Sirāt

Looking for his missing daughter at a rave in Morocco, middle-aged dad Luis (Sergi López) joins forces with a rag-tag band of hedonistic party-goers to continue the search. In Muslim theology, “sirāt” denotes the razor-thin bridge between paradise and hell. It’s a tightrope that French-Spanish filmmaker Oliver Laxe (Mimosas, Fire Will Come) not only walks but practically tap-dances along […]

Sirāt

Looking for his missing daughter at a rave in Morocco, middle-aged dad Luis (Sergi López) joins forces with a rag-tag band of hedonistic party-goers to continue the search.
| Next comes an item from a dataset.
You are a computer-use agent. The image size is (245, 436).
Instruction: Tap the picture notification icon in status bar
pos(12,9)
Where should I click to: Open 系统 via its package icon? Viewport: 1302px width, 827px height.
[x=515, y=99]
In Muslim theology, “sirāt” denotes the razor-thin bridge between paradise and hell. It’s a tightrope that French-Spanish filmmaker Oliver Laxe (Mimosas, Fire Will Come) not only walks but practically tap-dances along in his uncategorisable mind-blower of a movie. Part adventure yarn, part trippy odyssey, part meditation on loss, part promo for the joys of dancing, Laxe takes disparate elements and weaves them together with maximalist confidence. The result is a film that is vital, unpredictable, brilliantly made, hard to describe, even more difficult to forget.
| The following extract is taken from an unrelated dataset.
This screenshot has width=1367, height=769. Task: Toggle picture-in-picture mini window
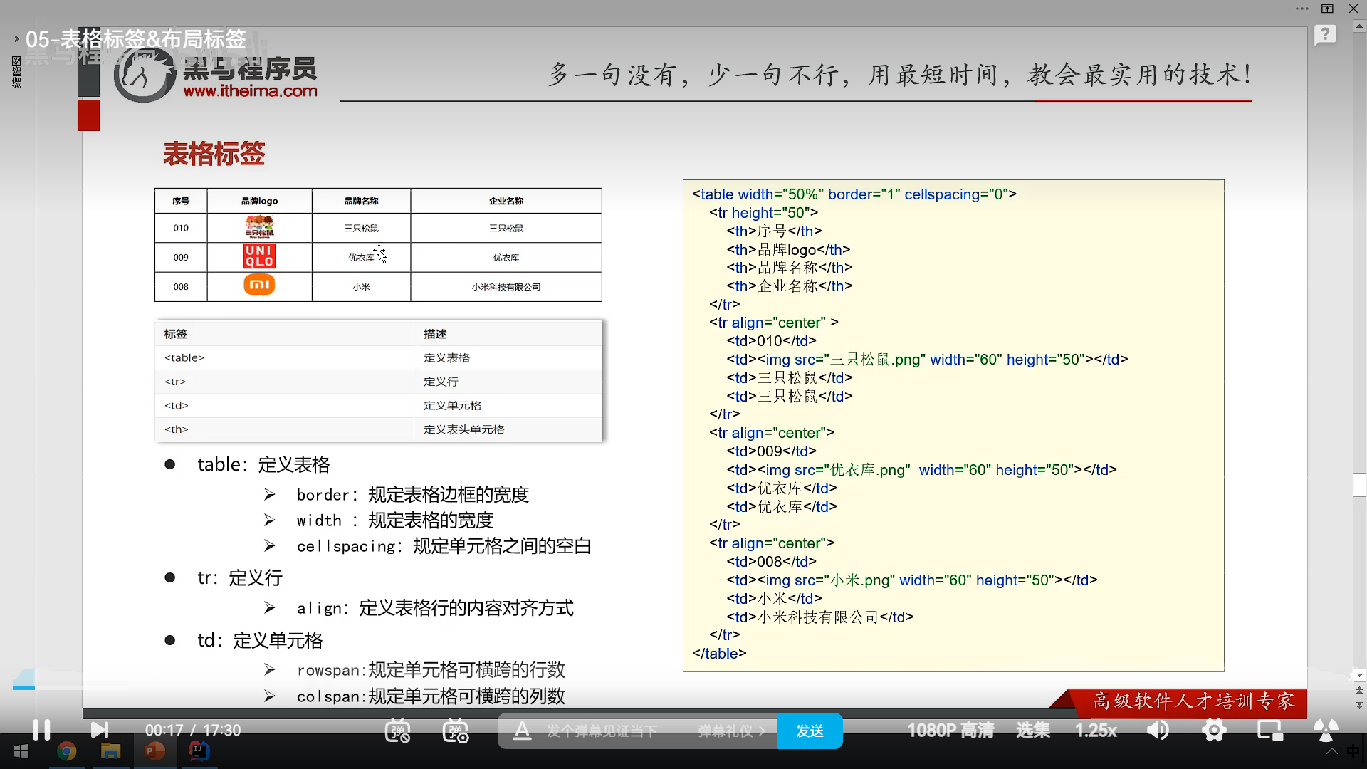(x=1269, y=731)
Sirāt starts with a jolt of energy. Against ochre-coloured cliffs in Morocco, a full-on rave begins, a desert dance-floor of writhing bodies lost in music, caught in a trap, everybody in the moment without a selfie in sight — it’s such an immersive, intoxicating set-piece you might well feel the need to hydrate.

Low comedy — there’s a gag involving LSD and excrement — mingles with high-minded themes around the fates, the universe, the apocalypse.
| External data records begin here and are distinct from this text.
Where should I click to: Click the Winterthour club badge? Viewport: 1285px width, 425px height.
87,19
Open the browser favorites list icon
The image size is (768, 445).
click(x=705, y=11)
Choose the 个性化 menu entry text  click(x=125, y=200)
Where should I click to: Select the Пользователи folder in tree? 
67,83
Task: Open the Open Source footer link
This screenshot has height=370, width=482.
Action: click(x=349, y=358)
In this happy, inclusive vibe of druggy abandon, Luis (Sergi López, terrific), a middle-aged dad, and his young son Esteban (Bruno Núñez) are wandering through the throng looking for Luis’ daughter Mar, who has been missing for five months. The pair meet a group of misfit ravers — Stefania Gadda, Joshua Liam Henderson, Jade Oukid, Richard ‘Bigui’ Bellamy and Tonin Janvier playing versions of their real selves — and learn of a mythical second rave. As the military move in to declare a state of emergency, Luis and Esteban follow this band of ‘voyagers’ as they break away from the army convoy and head for freedom, more dancing, and hopefully Mar.

At this point, Sirāt turns into The Wages Of Fear at 150 bpm. What follows is a nerve-jangling trek across treacherous mountain passes and impossible-to-cross rivers in punishing heat, Luis driving a barely roadworthy family car and forming an uneasy alliance with the revellers. Low comedy — there’s a gag involving LSD and excrement — mingles with high-minded themes around the fates, the universe, the apocalypse. “Is this what the end of the world feels like?” asks one character. “It’s been the end of the world for a long time,” comes the reply.

Sirāt is motoring along as an exciting, offbeat, family-is-where-you-find-it road movie played out to Kangding Ray’s banging bass-heavy score (Laia Casanovas’ sound design is also a marvel, turning ambient desert noises into a symphony). Then, around halfway through, Laxe and co-screenwriter Santiago Fillol pull the rug out from both the characters and the movie completely, delivering an almighty gut-punch, then doubling down by accelerating the intensity even further to a shattering climax. The open-ended conclusion might frustrate some, but Laxe handles all the twists and turns with such assurance that it adds another, more legal high to the riveting mix: the thrill of fantastic filmmaking.

So intense you’ll want to scarper but so riveting you can’t leave, Sirāt is an assault on the senses, mind and emotions. If only all movies took swings this bold.